When I actually started looking at the company - it was up 20% from those initial levels. And, even at that price, I found it attractive and could not spot any significant negative which would have justified those depressed valuations.

Let me point out the lesson I learnt using the following quote:

'You can know the name of a special bird in every possible language and yet know nothing about the bird' - Feynman's father to Feynman, as recalled by Feynman. (From memory)

I realized that unless I can claim to be familiar with the characteristics of the subject matter in discussion (be it a stock, mental model, principle...) it is imprudent to start believing that I know something about it. And this exercise of trying to be sceptical, about the so-called knowledge, might be an un-natural process.

In essence, Just knowing the name, when it does not induce inquiry (series of why), might be worse off than knowing nothing because it can trigger a false sense of understanding...


Blogger VISHNU said...

Hi Arpit,

I have experienced this too...not only with stocks...with people too..
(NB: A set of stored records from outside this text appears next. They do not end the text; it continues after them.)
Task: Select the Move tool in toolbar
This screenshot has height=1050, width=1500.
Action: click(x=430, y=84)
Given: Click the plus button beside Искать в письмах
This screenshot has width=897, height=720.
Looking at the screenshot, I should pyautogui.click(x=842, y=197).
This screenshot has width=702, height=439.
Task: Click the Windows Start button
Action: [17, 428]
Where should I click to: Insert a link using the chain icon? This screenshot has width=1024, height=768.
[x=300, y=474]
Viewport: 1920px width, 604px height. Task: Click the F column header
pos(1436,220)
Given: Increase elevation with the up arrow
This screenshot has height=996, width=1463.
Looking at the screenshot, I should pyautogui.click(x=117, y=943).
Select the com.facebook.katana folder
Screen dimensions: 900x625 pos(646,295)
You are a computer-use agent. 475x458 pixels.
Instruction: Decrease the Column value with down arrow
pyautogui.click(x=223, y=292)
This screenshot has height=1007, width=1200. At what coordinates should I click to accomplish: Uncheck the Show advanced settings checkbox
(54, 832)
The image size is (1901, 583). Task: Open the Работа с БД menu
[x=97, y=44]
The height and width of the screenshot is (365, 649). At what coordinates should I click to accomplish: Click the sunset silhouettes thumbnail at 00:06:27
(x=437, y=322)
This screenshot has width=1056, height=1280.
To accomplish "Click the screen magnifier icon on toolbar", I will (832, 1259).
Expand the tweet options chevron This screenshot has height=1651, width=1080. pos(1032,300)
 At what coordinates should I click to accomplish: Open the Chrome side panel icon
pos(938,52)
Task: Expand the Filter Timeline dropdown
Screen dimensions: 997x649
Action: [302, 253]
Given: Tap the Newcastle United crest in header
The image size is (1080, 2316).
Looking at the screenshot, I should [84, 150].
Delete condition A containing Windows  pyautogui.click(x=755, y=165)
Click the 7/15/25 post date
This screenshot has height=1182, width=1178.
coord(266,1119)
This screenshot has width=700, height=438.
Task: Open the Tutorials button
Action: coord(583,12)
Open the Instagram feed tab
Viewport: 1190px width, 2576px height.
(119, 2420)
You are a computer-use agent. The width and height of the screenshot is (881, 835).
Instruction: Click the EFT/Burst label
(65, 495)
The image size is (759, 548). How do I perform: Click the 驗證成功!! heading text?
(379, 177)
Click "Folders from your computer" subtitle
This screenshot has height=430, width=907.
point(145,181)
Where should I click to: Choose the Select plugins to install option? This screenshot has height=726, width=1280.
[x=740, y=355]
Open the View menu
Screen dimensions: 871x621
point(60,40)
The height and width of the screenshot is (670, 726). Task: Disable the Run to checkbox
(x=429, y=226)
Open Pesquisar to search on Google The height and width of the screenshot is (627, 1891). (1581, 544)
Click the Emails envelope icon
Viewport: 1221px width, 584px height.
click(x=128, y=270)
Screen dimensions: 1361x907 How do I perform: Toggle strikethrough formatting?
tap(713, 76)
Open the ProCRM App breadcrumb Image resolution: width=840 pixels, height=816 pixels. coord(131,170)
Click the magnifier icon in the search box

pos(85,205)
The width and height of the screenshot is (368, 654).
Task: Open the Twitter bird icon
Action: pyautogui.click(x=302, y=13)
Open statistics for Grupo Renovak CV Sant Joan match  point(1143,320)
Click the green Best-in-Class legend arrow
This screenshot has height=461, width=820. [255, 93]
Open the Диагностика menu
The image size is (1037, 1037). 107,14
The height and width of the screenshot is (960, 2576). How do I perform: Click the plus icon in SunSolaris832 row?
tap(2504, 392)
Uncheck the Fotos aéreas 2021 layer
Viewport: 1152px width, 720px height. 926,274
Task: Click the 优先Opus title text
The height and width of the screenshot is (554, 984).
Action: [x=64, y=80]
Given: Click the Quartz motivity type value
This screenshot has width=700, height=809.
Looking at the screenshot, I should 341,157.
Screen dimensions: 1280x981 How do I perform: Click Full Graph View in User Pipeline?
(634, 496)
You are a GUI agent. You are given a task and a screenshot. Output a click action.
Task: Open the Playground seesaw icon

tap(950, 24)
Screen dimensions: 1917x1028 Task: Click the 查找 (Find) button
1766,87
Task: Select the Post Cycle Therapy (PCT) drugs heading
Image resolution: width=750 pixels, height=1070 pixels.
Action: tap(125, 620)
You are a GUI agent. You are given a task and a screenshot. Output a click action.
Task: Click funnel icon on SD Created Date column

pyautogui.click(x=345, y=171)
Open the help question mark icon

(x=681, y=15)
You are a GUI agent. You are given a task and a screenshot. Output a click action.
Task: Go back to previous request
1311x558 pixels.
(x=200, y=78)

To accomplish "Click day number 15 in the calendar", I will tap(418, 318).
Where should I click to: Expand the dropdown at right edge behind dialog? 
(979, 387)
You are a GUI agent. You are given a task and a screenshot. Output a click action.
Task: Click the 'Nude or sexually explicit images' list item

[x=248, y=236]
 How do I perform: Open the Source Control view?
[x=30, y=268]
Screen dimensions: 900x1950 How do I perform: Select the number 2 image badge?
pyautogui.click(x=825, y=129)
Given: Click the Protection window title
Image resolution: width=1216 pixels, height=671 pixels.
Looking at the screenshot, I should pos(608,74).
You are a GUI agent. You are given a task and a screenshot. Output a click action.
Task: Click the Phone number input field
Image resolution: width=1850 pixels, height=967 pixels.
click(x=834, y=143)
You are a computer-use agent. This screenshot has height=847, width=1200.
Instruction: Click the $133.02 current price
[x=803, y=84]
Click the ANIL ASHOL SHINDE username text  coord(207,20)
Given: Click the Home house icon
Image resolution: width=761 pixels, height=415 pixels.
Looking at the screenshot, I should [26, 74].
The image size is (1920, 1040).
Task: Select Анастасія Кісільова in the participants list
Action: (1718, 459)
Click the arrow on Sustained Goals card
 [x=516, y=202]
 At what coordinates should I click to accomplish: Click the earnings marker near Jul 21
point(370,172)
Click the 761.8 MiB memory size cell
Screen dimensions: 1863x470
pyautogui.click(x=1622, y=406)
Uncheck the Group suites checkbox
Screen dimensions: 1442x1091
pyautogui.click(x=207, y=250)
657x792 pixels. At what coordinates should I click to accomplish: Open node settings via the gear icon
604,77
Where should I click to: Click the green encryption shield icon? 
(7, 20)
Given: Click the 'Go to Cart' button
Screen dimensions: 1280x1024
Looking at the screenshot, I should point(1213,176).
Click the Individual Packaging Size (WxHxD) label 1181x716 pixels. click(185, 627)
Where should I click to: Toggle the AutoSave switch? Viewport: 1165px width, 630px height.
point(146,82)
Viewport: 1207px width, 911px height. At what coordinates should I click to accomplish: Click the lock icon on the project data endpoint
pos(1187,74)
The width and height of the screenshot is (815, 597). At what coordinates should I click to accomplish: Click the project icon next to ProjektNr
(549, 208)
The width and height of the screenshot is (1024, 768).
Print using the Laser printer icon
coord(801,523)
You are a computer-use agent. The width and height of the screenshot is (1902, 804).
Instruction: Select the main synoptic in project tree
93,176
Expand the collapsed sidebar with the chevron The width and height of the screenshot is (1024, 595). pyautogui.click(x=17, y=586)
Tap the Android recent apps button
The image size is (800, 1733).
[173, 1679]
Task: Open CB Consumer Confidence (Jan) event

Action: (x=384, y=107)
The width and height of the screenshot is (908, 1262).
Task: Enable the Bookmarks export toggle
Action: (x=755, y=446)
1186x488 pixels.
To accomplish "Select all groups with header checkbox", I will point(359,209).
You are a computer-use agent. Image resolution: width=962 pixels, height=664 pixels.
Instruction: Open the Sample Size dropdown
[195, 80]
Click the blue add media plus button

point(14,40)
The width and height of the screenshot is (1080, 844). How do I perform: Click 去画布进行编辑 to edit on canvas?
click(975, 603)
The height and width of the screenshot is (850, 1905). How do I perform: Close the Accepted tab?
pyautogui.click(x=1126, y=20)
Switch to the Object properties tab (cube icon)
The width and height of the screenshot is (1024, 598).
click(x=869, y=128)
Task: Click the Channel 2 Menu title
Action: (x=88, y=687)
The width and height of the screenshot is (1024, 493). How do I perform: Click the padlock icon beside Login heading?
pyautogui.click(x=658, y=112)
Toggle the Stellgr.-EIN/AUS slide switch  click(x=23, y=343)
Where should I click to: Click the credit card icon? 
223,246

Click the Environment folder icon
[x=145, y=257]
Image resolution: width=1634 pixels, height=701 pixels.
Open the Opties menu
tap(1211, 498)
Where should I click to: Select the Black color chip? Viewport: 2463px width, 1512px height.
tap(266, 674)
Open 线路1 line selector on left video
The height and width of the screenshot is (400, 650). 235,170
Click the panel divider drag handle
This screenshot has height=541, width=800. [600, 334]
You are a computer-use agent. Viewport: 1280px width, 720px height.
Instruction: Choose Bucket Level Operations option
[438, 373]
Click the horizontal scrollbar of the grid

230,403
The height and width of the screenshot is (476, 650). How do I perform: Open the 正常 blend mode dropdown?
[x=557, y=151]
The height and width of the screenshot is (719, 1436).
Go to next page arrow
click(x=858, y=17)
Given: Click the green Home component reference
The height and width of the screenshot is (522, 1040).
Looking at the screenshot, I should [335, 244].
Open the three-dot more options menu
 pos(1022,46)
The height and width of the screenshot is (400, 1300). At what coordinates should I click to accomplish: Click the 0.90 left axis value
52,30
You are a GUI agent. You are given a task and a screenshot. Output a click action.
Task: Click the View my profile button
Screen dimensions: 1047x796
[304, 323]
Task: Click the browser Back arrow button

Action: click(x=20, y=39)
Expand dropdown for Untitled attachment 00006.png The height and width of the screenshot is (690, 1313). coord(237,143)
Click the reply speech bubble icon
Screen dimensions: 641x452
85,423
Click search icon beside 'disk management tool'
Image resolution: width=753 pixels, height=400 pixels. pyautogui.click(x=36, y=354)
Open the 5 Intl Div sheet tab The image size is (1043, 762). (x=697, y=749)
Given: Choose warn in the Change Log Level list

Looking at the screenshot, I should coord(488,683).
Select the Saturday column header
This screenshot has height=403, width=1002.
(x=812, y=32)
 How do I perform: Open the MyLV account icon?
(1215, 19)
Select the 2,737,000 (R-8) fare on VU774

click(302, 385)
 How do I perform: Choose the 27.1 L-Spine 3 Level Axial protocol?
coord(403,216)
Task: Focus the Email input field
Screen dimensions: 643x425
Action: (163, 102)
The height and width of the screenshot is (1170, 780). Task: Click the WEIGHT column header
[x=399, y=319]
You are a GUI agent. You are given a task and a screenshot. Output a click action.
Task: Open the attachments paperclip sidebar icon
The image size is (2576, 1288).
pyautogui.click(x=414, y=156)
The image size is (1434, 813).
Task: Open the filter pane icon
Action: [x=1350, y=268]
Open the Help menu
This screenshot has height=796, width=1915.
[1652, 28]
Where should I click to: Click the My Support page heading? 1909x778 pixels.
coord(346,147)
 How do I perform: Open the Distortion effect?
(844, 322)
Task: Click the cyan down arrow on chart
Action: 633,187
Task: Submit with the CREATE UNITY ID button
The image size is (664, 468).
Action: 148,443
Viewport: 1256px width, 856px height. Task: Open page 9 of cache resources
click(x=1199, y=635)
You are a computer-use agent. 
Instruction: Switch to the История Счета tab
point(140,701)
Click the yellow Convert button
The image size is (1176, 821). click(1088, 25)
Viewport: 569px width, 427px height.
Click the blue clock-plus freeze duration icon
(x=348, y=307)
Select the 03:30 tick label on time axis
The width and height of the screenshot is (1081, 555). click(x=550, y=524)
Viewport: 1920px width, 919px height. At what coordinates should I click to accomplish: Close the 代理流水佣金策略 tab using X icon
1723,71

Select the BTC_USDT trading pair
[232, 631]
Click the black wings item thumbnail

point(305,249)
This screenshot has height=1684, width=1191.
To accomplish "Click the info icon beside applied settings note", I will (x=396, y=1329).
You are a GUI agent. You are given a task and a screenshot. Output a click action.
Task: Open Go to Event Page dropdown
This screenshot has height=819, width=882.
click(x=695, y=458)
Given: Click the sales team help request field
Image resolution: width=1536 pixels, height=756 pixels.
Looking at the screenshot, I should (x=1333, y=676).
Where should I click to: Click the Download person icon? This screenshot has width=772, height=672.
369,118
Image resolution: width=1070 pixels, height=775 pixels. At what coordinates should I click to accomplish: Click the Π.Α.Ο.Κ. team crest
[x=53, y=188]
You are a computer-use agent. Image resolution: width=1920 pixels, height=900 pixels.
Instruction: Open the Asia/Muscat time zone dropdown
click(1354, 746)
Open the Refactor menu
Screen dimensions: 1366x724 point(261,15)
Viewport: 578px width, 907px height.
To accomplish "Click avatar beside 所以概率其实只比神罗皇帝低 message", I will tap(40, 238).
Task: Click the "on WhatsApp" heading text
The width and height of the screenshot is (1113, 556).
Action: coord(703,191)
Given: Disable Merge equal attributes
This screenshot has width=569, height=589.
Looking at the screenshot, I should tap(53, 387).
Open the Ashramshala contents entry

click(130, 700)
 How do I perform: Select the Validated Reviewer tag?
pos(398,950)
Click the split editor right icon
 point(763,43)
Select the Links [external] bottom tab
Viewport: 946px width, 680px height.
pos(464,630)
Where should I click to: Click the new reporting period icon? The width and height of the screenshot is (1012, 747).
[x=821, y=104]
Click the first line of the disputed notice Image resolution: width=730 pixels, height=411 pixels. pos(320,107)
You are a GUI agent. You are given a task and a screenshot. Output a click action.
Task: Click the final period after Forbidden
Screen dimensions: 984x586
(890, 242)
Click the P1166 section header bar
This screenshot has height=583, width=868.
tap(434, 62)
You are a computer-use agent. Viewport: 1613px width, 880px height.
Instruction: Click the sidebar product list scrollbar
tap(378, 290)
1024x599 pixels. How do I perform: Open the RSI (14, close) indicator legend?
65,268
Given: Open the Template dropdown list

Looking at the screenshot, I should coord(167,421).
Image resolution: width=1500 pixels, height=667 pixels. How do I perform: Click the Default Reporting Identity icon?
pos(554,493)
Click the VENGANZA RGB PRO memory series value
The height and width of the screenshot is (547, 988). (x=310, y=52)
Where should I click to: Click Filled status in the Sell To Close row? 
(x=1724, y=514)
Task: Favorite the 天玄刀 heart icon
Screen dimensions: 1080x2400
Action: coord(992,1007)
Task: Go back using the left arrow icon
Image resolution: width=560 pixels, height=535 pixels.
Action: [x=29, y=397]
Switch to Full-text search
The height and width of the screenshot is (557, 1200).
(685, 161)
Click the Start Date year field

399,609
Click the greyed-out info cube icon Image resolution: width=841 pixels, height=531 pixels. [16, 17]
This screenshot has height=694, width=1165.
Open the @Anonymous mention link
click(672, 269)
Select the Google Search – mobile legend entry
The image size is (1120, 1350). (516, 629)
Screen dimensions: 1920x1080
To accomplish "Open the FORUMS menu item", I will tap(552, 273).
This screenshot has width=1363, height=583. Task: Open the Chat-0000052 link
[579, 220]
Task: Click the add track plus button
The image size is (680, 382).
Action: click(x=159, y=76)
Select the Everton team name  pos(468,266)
We have a general opinion of someone (lets say Aishwarya Rai) and if you happen to meet that person and your opinion changes dramatically. Sometimes I have changed my opinion about the people after 5-6 meetings..

With stocks..I have a way of avoiding this by putting the name of the company in the last paragraph the investment thesis and never mention anywhere..

Let me know how do you avoid this bias


4:47 PM  
Blogger Arpit Ranka said...

Thanks for sharing your experience over here, Vishnu...

Talking about my experience with Endowment effect - the tendency of valuing something which belongs to you more highly than otherwise - in the context of security analysis, I tend to initially built a relatively small position in a security, as I have seen that, just following the commitment, the desire to falsify my earlier decision is decently high to allow me a good cross-check of all the variables involved in leading me to my initial BUY decision.

Many a times, things continue to look favorable and I invest more. Sometimes, I feel like developing further insights into the situation to justify my stand, before committing more to it or simply sell out. So, in essence, portfolio allocation decision have been much influenced by this exercise then the outright decision on the favorability of an issue...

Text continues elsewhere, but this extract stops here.